_Provided passage:_
Universe had to watch his parents get murdered


----------



## DlGlTALDRUGS (Dec 1, 2019)

When Valentine was brought back from the dead the first time, she was forced to relive what happened to her prior to her death. She's been brought back from the dead many, many times, and each time brings back sad memories for her.  It's not very fun having to relive the same memories over and over in that context. Feelsbadman.


----------



## Punk_M0nitor (Dec 5, 2019)

Distancing himself from his first and only love so that she didn't get hurt because of his actions, only for her to die because he wasn't there to protect her. She was all he had left at that point, and somehow, it haunts him more deeply than any other slaughter he'd witnessed.


----------



## Pepper Foxx (Mar 4, 2020)

Pepper overheard some people talking about a kid who had died that morning that used to go to their school. Turns out it was Pepper's half-brother. She didn't know it was him until she got home that day.


----------



## FrostHeart (Mar 5, 2020)

The death of her crush Carlos.


----------



## SequoiaH (Mar 5, 2020)

In the latest chapter of Origins I describe how Coya leads a desperate solo mission to repel enemy forces that are encroaching on her territory. She wipes out an invading force in it's entirety, but at no small cost. When she returns to her tribe, they summarily reject and abandon her because they realize that she is not the untouchable defender they thought she was, and they know more enemies are coming. Wounded and abandoned, she slips into an incredibly long hibernation in the tree she was born in, haunted by dreams of loneliness and failure.


----------



## blue sky love (Mar 16, 2020)

When her heart was broken... 3 seperate times. She has since lost her heart.


----------



## FrostHeart (Mar 16, 2020)

_Supplied data:_
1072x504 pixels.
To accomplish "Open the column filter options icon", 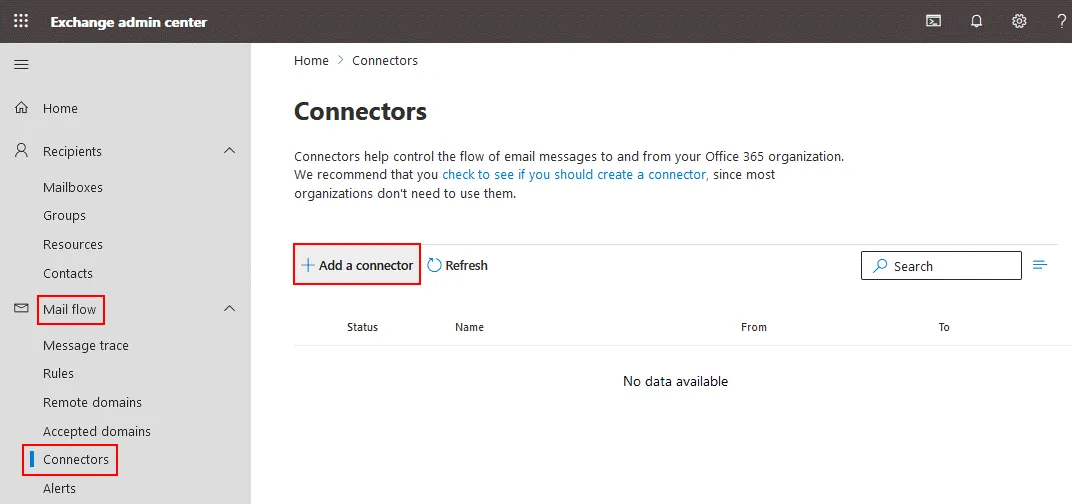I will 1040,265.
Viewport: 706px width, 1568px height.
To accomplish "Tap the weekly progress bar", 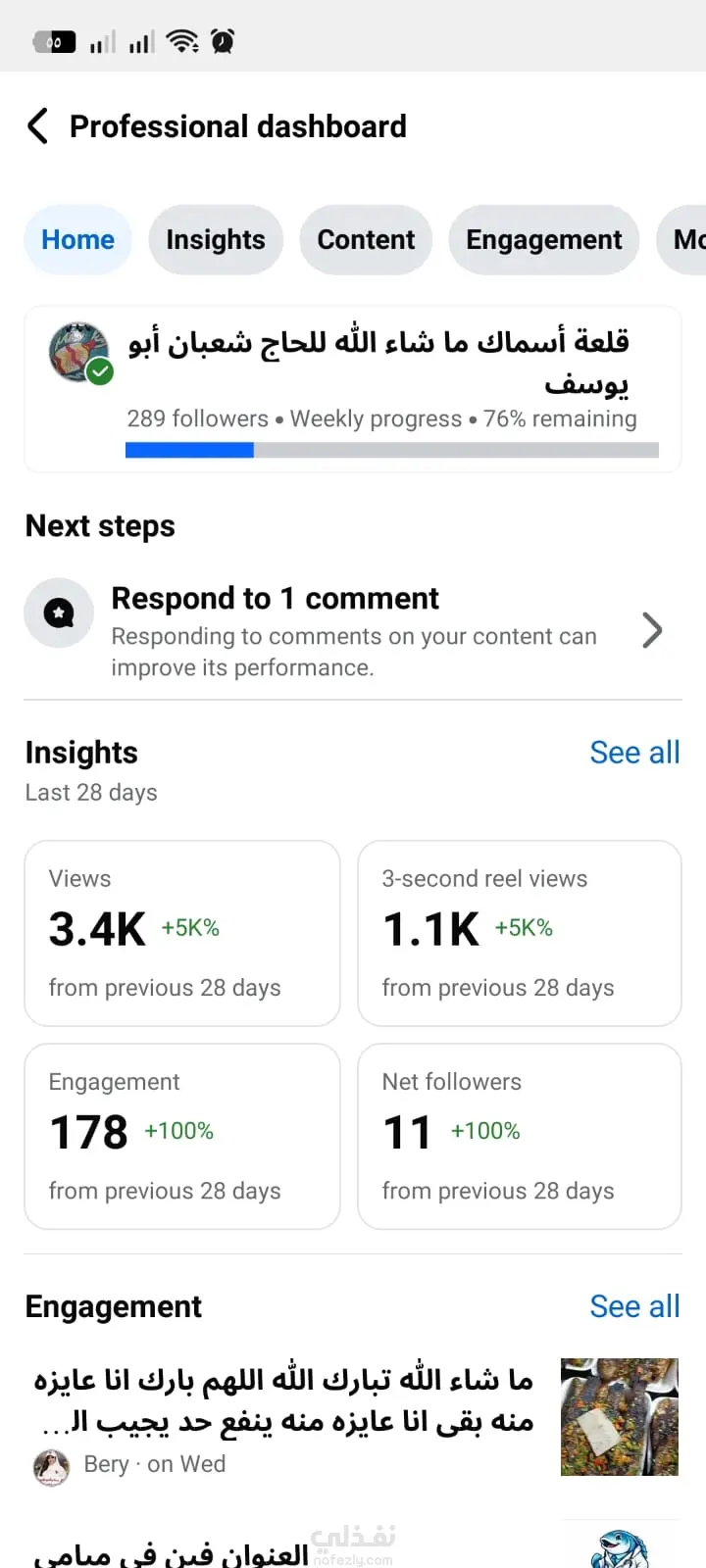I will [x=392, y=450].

_Exercise instructions:_
A. Answer these questions from the forum thread, one answer per line:
(i) Whose death does FrostHeart name in the Mar 5, 2020 post?
(ii) Where does Coya slip into hibernation?
(iii) How many separate times was the heart broken in the post by blue sky love?
B. Continue the forum thread from the point where it stops.
The lines above come from a source separate from the forum thread.

_Responses in order:_
A.
(i) Her crush Carlos.
(ii) In the tree she was born in.
(iii) Three times.

B.
When she discovered that her parents weren't her parents... it should've been obvious, two Cerinians and I dont have any fox features. But still, I was furious that they didn't tell me.


----------



## Nanominyo (Mar 17, 2020)

Let’s see. The OC version of my fursona has a lot of backage but he isn’t a crybaby unlike the fursona version who like me is a shy coward.
But something that would upset him... hmmm his parents is properly a good start. Though he is more angry over how they treated him like a trophy rather than a son.

My Fursona version of him just cry by the first slightly thing going wrong like I do. If things don’t go like planned I just panic, sit down and cry silently. Aka I’ve gotten quite the title as a shy coward. In all parts of my life.

But I’ve got several characters so there is several upsetting parts I could talk about since I’ve got too many ocs.


----------



## Ash Sukea (Mar 21, 2020)

A Sad memory? Their mind is a sad memory, sort of. I hate how this disease screws with your mind. You try desperately to not remember the bad, but it won’t let you remember the good either. It won’t let you concentrate on anything but It, so your whole memory is just, one grey fog.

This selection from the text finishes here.